──────── INFORMATION SUPPLIED
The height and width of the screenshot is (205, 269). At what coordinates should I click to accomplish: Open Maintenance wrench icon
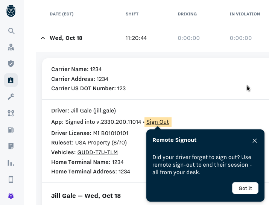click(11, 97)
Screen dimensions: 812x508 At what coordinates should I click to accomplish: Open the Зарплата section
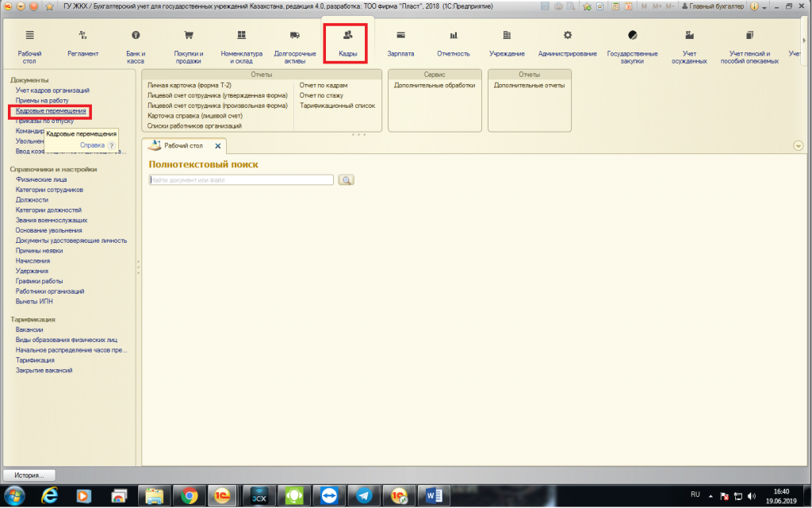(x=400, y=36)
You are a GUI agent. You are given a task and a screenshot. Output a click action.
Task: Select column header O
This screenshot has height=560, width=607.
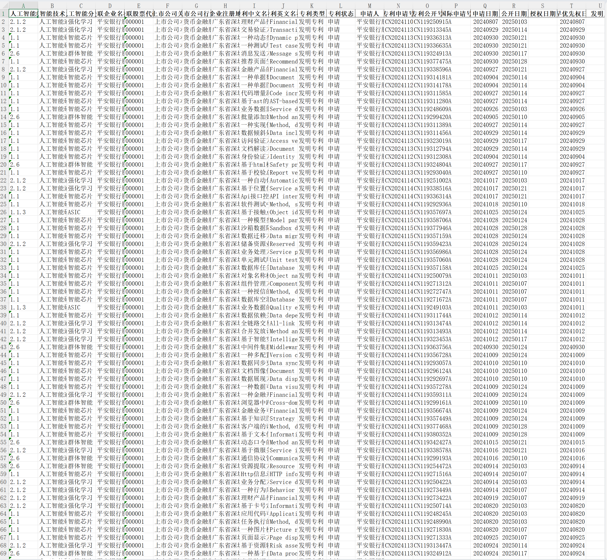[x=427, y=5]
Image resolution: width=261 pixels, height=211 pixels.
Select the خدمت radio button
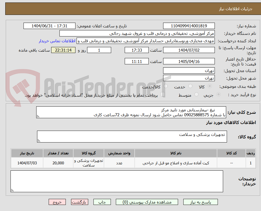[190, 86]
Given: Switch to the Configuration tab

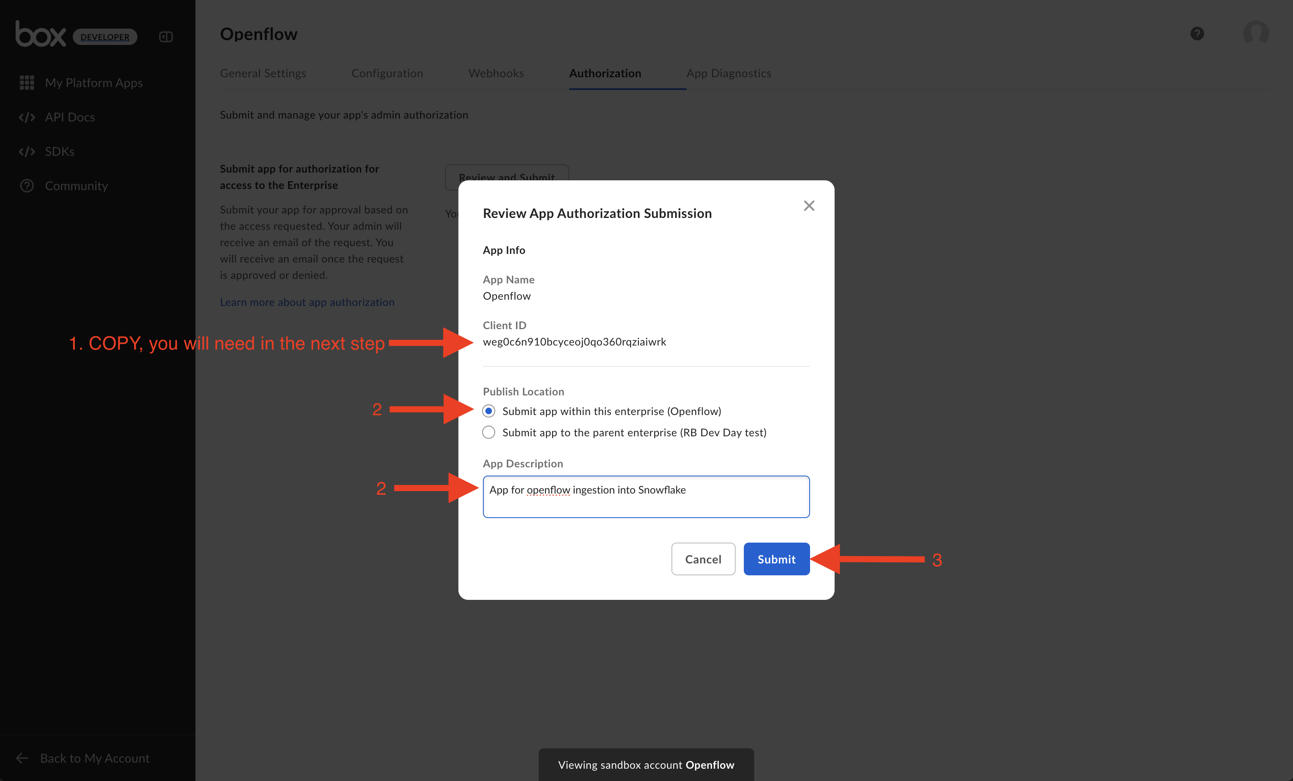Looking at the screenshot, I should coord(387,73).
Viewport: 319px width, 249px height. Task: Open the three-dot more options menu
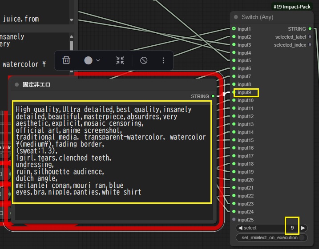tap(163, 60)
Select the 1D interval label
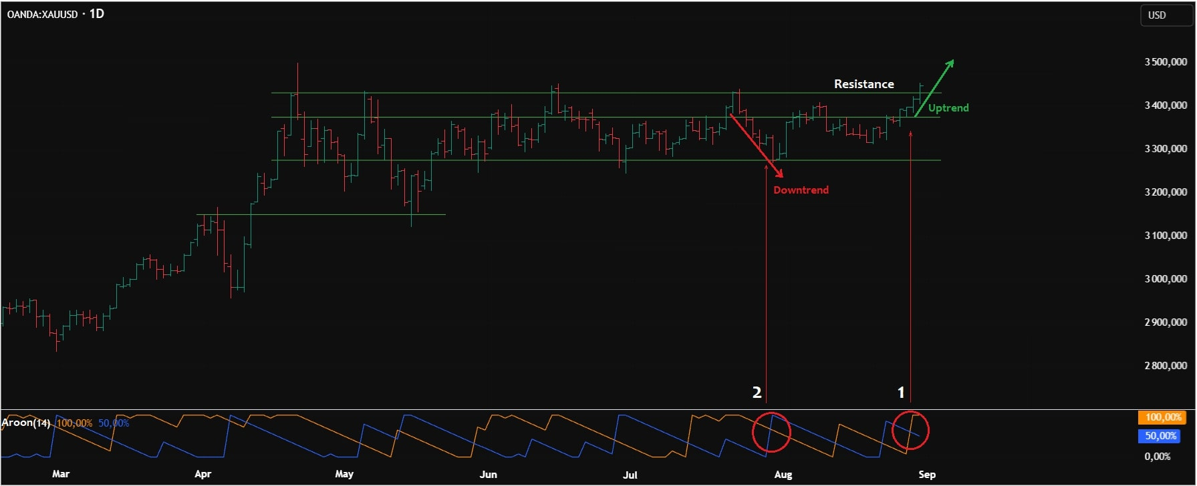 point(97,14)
────────────────
──────── INFORMATION SUPPLIED
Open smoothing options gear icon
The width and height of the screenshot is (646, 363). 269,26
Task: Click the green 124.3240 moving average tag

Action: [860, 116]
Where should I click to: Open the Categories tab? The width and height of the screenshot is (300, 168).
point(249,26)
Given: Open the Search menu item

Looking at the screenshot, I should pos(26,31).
────────────────
──────── INFORMATION SUPPLIED
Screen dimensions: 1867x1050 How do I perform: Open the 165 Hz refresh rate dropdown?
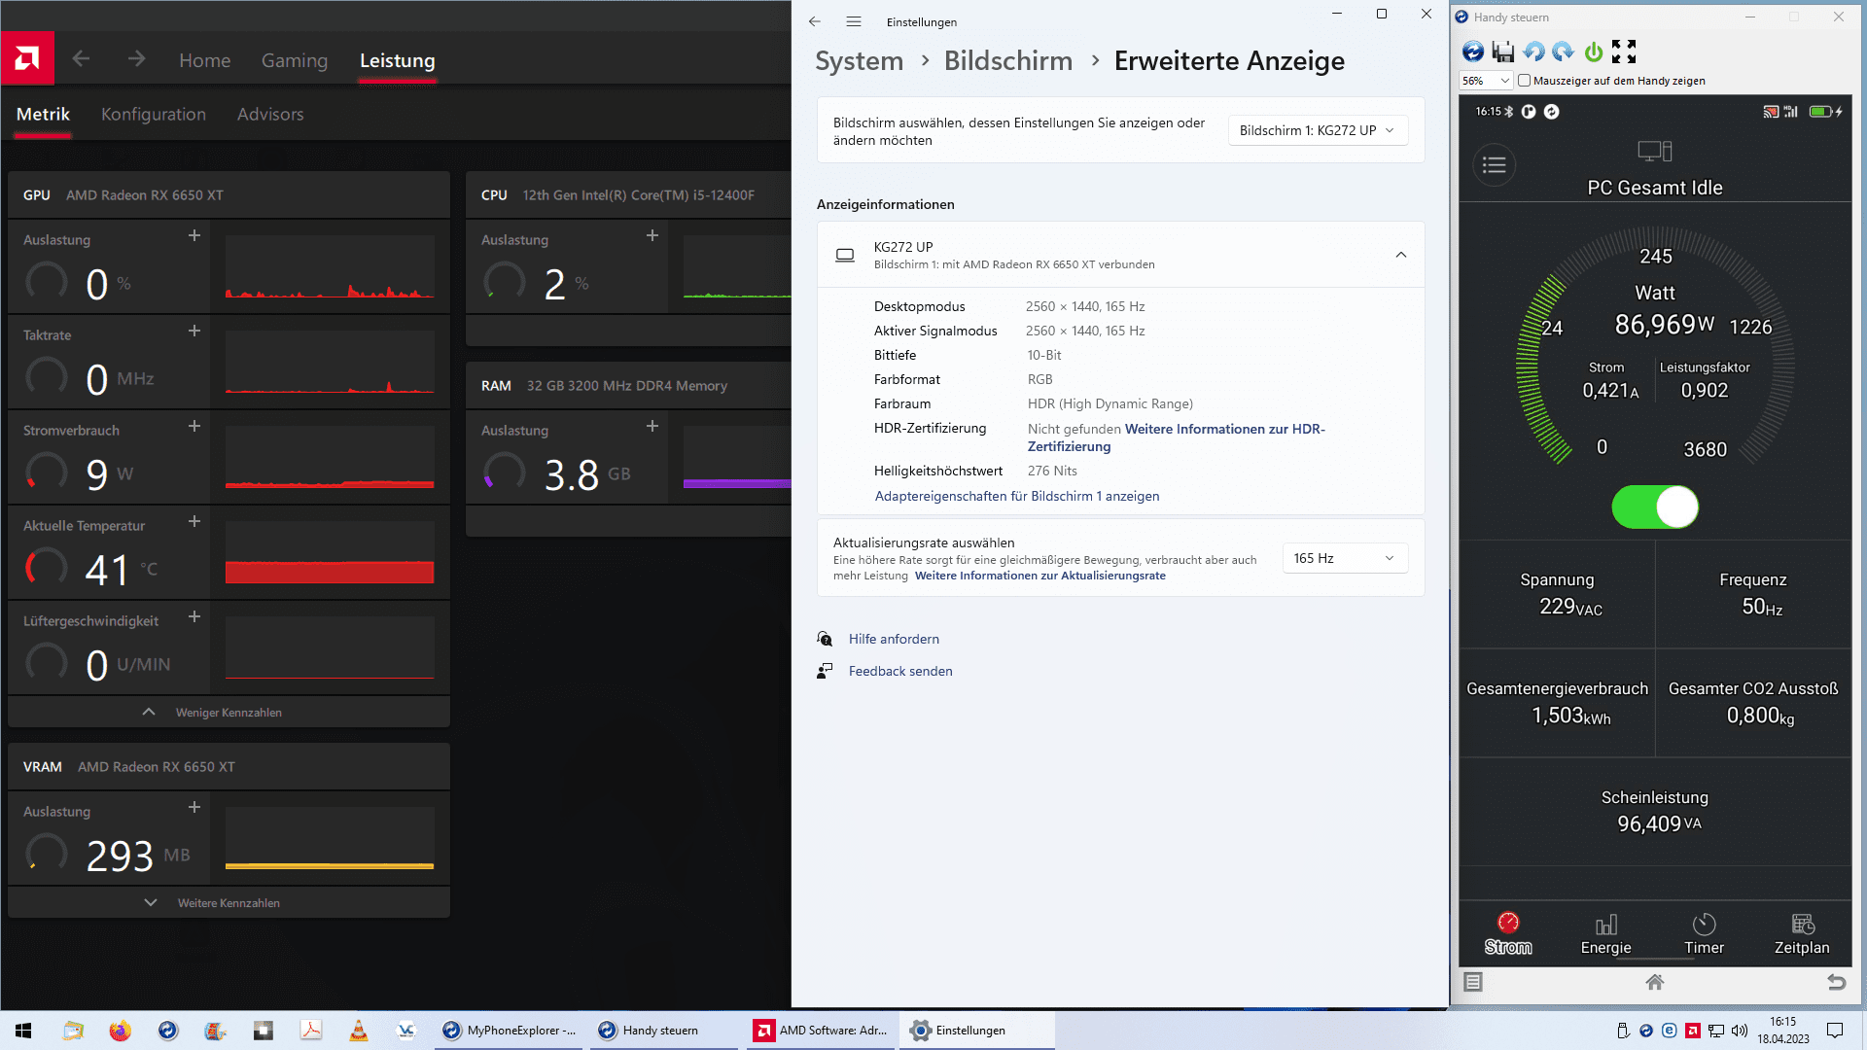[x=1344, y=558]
────────────────
**SET EXERCISE**: Show each line of the records that contains the string "menu", matching case exactly.

**FINISHED ANSWER**:
Viewport: 319px width, 249px height. Task: Open the three-dot more options menu
Given: Open the Search menu item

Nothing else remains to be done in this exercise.